Data excerpts
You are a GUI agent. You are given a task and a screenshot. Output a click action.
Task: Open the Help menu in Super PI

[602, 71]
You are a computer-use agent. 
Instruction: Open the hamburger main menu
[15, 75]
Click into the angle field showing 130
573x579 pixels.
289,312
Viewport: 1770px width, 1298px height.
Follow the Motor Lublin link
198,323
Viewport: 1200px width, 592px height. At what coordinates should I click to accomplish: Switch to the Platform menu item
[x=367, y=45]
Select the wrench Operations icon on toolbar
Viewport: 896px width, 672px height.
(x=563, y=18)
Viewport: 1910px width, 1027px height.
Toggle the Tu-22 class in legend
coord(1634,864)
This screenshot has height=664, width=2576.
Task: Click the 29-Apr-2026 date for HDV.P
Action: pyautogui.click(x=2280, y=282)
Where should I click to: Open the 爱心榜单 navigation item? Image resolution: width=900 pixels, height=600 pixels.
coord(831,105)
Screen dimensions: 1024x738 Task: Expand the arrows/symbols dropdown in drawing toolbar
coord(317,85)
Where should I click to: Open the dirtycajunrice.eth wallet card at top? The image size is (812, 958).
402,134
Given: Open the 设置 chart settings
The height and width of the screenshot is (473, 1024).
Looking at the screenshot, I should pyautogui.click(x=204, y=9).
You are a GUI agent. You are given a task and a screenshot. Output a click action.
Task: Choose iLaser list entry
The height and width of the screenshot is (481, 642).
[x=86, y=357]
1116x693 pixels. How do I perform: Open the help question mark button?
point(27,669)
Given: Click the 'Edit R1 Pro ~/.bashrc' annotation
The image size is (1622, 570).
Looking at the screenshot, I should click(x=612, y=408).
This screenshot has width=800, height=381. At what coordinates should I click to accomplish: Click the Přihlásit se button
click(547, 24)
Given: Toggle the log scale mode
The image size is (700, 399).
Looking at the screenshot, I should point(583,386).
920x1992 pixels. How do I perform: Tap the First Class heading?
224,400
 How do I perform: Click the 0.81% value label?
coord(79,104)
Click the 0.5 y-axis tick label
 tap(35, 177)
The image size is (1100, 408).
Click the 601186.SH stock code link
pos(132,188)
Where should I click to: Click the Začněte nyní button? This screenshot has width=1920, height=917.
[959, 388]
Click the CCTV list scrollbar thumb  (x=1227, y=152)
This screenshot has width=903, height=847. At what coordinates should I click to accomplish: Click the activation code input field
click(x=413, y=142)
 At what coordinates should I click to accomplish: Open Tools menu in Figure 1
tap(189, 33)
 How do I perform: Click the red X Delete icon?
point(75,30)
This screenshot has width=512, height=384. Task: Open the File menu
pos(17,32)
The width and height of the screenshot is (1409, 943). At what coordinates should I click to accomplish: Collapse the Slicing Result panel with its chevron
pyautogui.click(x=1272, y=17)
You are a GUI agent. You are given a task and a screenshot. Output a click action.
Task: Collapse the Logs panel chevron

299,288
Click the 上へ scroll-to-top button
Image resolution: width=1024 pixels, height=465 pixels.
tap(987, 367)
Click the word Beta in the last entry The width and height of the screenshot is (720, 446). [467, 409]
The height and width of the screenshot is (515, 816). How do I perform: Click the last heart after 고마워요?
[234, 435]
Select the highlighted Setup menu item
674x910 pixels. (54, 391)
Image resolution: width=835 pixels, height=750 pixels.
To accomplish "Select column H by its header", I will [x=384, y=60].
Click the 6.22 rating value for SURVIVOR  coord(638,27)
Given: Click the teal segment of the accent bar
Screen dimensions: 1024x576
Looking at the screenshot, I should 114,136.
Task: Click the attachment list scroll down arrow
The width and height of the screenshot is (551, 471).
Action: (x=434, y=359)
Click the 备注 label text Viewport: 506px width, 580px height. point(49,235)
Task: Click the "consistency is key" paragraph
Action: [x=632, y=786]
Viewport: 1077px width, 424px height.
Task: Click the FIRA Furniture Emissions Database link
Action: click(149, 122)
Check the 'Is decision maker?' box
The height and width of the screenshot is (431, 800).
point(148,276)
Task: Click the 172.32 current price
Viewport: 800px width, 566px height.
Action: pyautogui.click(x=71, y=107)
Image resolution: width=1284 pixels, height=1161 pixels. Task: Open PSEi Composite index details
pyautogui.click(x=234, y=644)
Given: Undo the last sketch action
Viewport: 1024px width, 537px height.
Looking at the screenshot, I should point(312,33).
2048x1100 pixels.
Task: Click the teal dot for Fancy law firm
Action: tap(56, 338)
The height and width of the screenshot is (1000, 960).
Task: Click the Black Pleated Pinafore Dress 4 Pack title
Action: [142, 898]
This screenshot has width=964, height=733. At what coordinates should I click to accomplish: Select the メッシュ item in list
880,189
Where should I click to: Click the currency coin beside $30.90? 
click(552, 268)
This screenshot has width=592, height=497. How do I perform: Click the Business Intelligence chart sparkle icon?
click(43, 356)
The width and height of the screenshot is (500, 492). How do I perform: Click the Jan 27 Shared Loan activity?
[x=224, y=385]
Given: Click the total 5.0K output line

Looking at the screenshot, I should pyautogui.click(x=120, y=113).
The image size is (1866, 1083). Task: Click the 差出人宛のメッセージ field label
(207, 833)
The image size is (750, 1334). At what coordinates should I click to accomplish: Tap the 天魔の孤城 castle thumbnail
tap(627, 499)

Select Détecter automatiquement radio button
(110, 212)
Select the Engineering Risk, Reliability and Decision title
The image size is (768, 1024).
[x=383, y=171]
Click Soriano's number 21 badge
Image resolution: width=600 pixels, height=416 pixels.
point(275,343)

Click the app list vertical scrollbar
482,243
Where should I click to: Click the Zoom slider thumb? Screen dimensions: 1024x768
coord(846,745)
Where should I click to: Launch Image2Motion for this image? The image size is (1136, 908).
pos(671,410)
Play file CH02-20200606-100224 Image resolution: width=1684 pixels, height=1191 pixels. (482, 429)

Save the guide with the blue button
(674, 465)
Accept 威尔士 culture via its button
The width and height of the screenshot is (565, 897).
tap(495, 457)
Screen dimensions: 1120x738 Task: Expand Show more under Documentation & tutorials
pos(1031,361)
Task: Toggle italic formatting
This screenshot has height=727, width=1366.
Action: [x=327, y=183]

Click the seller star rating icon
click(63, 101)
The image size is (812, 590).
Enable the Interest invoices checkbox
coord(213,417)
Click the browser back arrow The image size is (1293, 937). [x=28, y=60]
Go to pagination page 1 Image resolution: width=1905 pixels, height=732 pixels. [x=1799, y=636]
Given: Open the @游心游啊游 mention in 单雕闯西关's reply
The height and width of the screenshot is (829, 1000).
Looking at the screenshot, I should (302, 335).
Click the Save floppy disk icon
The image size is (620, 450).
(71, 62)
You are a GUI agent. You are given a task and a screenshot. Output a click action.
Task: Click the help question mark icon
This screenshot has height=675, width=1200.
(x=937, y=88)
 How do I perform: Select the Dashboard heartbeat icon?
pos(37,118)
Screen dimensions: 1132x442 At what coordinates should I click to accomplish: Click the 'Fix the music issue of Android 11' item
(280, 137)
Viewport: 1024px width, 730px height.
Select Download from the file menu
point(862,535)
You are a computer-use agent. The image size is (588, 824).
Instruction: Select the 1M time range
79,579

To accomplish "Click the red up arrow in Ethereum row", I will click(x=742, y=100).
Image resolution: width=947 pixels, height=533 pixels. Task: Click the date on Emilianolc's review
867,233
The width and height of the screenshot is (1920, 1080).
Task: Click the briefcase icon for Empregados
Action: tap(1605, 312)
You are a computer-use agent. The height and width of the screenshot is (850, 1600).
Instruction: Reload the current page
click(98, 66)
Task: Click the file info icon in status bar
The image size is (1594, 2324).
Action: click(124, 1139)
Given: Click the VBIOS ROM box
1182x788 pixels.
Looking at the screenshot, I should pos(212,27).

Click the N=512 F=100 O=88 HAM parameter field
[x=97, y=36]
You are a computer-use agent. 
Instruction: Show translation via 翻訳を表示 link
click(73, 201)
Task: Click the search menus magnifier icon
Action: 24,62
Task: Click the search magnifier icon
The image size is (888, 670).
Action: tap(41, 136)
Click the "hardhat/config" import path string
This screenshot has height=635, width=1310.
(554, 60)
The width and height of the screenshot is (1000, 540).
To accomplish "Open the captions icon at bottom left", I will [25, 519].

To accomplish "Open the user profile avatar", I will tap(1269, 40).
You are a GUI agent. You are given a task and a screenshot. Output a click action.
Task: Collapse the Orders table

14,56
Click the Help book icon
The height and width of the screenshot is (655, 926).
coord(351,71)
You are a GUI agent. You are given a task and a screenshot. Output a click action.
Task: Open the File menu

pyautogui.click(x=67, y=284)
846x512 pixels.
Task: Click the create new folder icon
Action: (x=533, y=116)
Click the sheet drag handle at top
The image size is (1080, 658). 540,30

EXERCISE AIM ▸ Reproduce, exactly as they stand in the data above, the lines from the one that holds "The width and height of the screenshot is (1409, 943)." to the one that holds "Click the 上へ scroll-to-top button", inclusive.

WRITTEN SOLUTION ▸
The width and height of the screenshot is (1409, 943). At what coordinates should I click to accomplish: Collapse the Slicing Result panel with its chevron
pyautogui.click(x=1272, y=17)
You are a GUI agent. You are given a task and a screenshot. Output a click action.
Task: Collapse the Logs panel chevron

299,288
Click the 上へ scroll-to-top button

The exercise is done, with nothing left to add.